A Coligação Brasil da Esperança, da chapa Lula e Alckmin, entrou nesta quinta-feira (27/10) com uma notícia-crime junto à Procuradoria-Geral Eleitoral, apontando crime eleitoral na conduta do responsável pela empresa Beto Carrero World, que ofereceu vantagem (desconto de 25%) para conseguir abstenção do eleitorado do ex-presidente e candidato Luiz Inácio Lula da Silva no próximo domingo (30/10), dia do segundo turno das eleições.
Em sua conta no Instagram, a empresa oferece promoção às pessoas que forem ao parque no dia das eleições usando roupa vermelha — mas desde que entrem antes das 8h e saiam após às 17h — o que resultaria no não comparecimento às urnas.
A vantagem oferecida é um desconto de 25% no valor do “Passaporte para Todos” – a propaganda ressalta as iniciais das palavras de forma a remeter ao Partido dos Trabalhadores. “É certo que a empresa Beto Carrero World almeja impedir o comparecimento de pessoas no dia de votação a partir da realização de promoção no passaporte para entrada do parque”, afirma o documento enviado à Procuradoria-Geral Eleitoral.
Poucos dias atrás, a Beto Carrero World havia feito uma promoção para quem fosse vestido “de verde e amarelo”, em referência a eleitores do candidato Jair Bolsonaro.

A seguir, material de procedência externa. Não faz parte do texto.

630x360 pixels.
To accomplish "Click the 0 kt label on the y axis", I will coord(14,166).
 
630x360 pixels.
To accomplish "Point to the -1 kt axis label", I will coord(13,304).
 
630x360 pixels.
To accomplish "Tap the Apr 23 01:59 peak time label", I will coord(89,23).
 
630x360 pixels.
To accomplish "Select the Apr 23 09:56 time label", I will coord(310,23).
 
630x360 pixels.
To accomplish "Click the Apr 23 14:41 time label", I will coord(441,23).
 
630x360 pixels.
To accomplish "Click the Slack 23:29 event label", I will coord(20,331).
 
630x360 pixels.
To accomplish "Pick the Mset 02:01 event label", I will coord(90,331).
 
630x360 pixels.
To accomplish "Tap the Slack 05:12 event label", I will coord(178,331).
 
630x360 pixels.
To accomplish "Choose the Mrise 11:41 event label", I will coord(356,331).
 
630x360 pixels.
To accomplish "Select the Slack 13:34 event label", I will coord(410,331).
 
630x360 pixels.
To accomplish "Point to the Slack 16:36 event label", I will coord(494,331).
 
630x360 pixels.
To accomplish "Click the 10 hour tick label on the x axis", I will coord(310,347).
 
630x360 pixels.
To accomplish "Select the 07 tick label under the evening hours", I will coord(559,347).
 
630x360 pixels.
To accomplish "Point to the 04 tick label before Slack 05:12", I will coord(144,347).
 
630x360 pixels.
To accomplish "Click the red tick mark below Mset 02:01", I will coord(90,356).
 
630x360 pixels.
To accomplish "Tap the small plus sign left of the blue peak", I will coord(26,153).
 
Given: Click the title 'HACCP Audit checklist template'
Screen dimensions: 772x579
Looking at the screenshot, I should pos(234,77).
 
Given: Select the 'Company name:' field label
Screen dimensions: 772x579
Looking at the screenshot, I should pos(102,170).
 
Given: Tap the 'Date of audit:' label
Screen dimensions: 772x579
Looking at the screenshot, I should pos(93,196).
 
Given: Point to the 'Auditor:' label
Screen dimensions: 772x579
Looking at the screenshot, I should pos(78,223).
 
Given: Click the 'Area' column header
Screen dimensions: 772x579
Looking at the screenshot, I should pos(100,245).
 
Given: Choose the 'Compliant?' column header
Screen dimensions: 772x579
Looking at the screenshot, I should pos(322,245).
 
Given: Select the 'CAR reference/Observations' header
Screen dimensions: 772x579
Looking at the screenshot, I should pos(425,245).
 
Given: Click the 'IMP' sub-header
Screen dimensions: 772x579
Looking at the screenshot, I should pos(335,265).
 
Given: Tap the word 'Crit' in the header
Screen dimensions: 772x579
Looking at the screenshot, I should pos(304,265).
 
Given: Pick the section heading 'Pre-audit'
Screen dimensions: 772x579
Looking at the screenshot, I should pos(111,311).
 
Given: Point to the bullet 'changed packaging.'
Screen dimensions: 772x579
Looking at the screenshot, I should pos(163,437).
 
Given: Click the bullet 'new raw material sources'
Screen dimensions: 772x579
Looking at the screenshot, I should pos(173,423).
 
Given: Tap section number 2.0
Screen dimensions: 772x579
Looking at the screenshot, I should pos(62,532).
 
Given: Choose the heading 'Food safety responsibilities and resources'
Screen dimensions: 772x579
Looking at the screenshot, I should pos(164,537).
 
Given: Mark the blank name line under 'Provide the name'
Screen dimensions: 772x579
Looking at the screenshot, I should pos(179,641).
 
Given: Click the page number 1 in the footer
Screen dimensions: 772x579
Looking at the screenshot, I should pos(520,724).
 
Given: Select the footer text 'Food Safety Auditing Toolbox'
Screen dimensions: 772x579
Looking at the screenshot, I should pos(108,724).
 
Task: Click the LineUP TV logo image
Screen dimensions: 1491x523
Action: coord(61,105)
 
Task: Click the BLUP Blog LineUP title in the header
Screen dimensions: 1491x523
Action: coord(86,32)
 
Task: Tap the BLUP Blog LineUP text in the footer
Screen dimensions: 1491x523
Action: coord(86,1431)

O Código Eleitoral, em seu artigo 299, diz que é crime: “dar, oferecer, prometer, solicitar ou receber, para si ou para outrem, dinheiro, dádiva, ou qualquer outra vantagem, para obter ou dar voto e para conseguir ou prometer abstenção, ainda que a oferta não seja aceita”.
A Coligação Brasil da Esperança, que tem como candidato o ex-presidente Luiz Inácio Lula da Silva, é formada pelos partidos PT, PV, PCdoB, PSOL, REDE, PSB, Solidariedade, Avante, Agir e Pros.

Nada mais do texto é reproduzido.